Download or read book Who's who and why written by and published by . This book was released on 1914 with total page 1154 pages. Available in PDF, EPUB and Kindle. Book excerpt:
Book Synopsis The Wretched of Canada by : L. M. Grayson
Download or read book The Wretched of Canada written by L. M. Grayson and published by . This book was released on 1971 with total page 0 pages. Available in PDF, EPUB and Kindle. Book excerpt:
Book Synopsis Nationalism from the Margins by : Patricia K. Wood
Download or read book Nationalism from the Margins written by Patricia K. Wood and published by McGill-Queen's Press - MQUP. This book was released on 2004-06-03 with total page 204 pages. Available in PDF, EPUB and Kindle. Book excerpt: In Nationalism from the Margins Patricia Wood offers a fresh approach to the study of immigration adaptation and collective and individual identity formation. In analysing a century of Italian migration to Alberta and British Columbia Wood documents a multicultural experience and vision of Canada that long preceded the official policy of 1971. She argues that nationalism is not one idea but a "relationship of voices, speaking from varying levels of political and social power, and to varying audiences." The Italian understanding of what it means to belong to Canada does not require the abandonment of ethnic identity but instead demonstrates the ways in which layers of identity intersect.
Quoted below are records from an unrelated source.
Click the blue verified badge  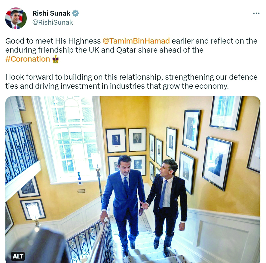[x=76, y=13]
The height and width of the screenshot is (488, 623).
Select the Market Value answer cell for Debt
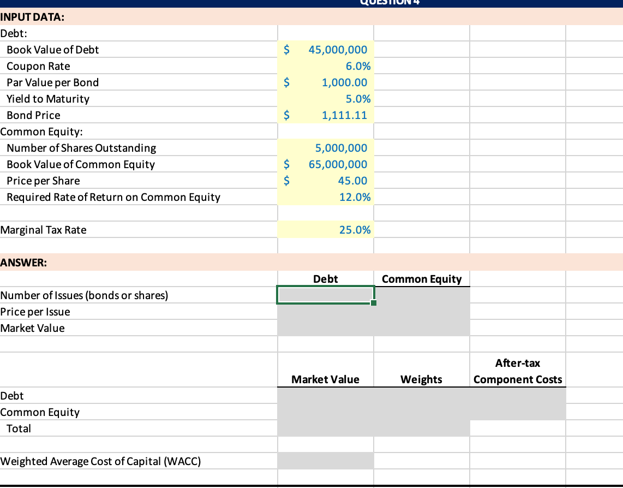[325, 328]
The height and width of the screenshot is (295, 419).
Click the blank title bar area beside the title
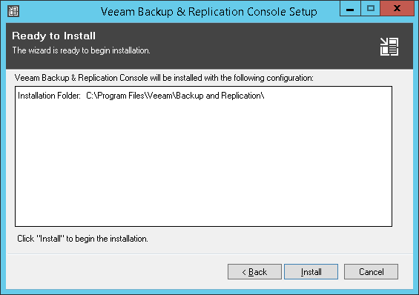tap(59, 11)
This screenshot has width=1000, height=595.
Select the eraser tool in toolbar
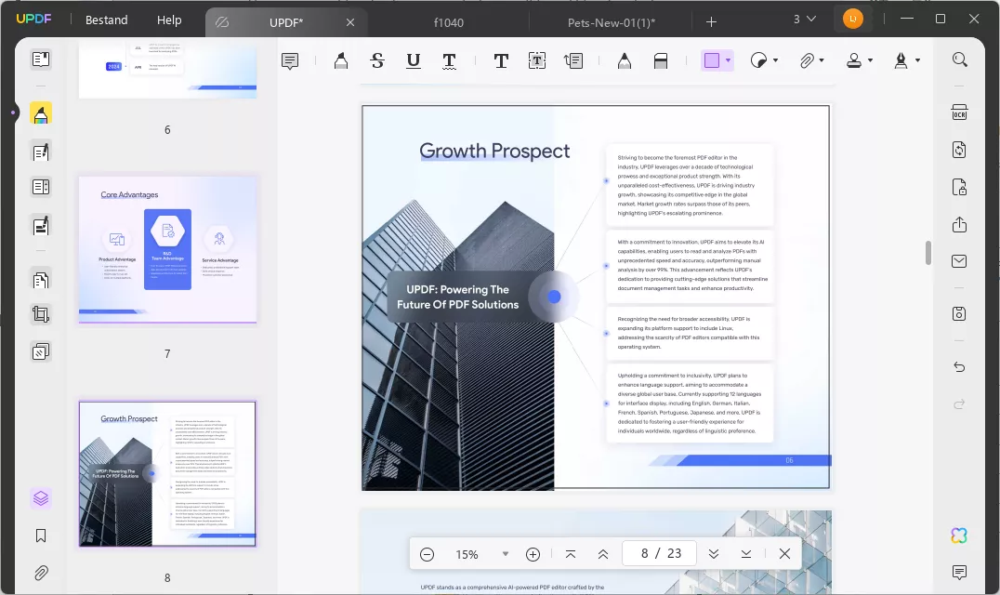pos(661,61)
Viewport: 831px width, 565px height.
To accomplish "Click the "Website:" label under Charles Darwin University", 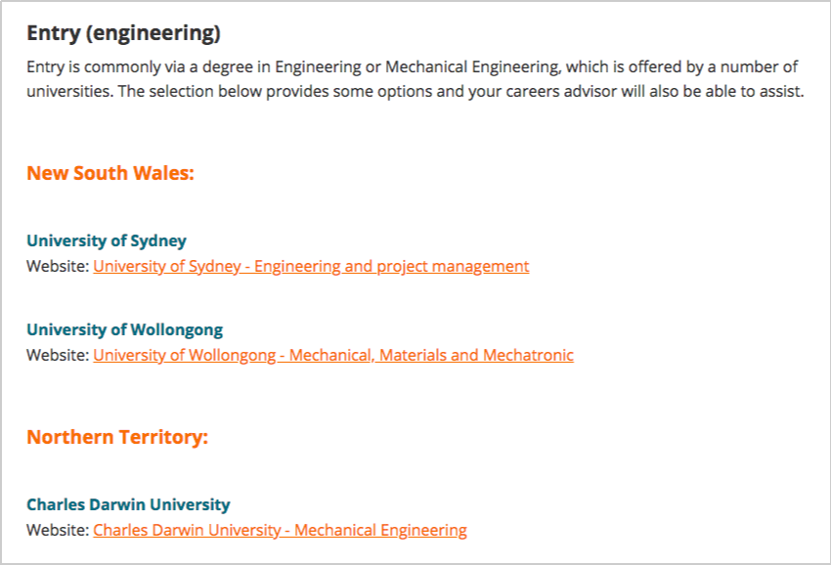I will (58, 530).
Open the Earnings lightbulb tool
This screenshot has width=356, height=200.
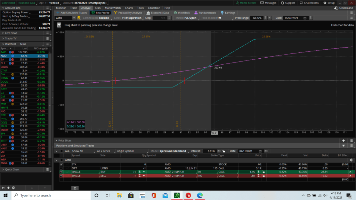223,13
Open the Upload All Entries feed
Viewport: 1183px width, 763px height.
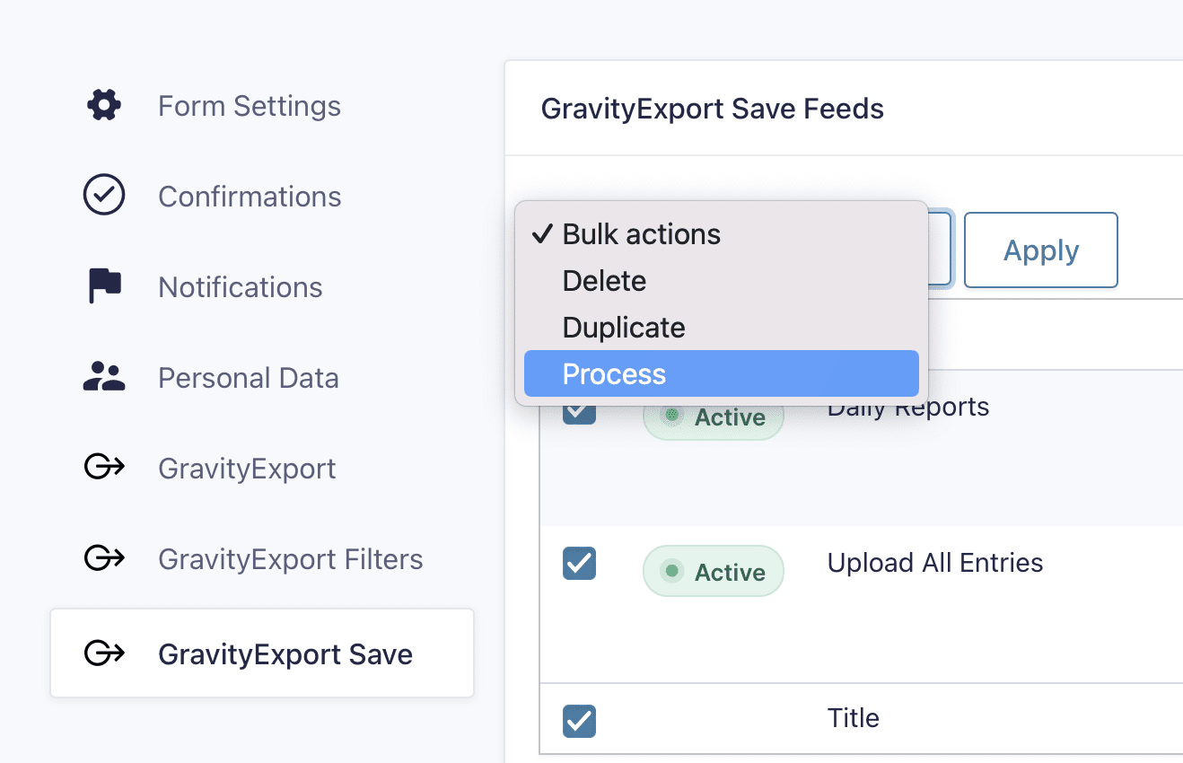934,563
Wood introduces the more spatial concept of "relocation" and emphasizes the complex and negotiated nature of immigrant identities. She highlights the immigrants' roles as active participants in the creation of their own local, regional, and national spaces, underlining the importance of an interdisciplinary approach to immigrant history. Highlighting the "marginalized" status of these immigrants – as Southern Europeans, Catholics, and residents of western Canada – Wood brings their voice to the centre and shows them to be agents in the production of their identities.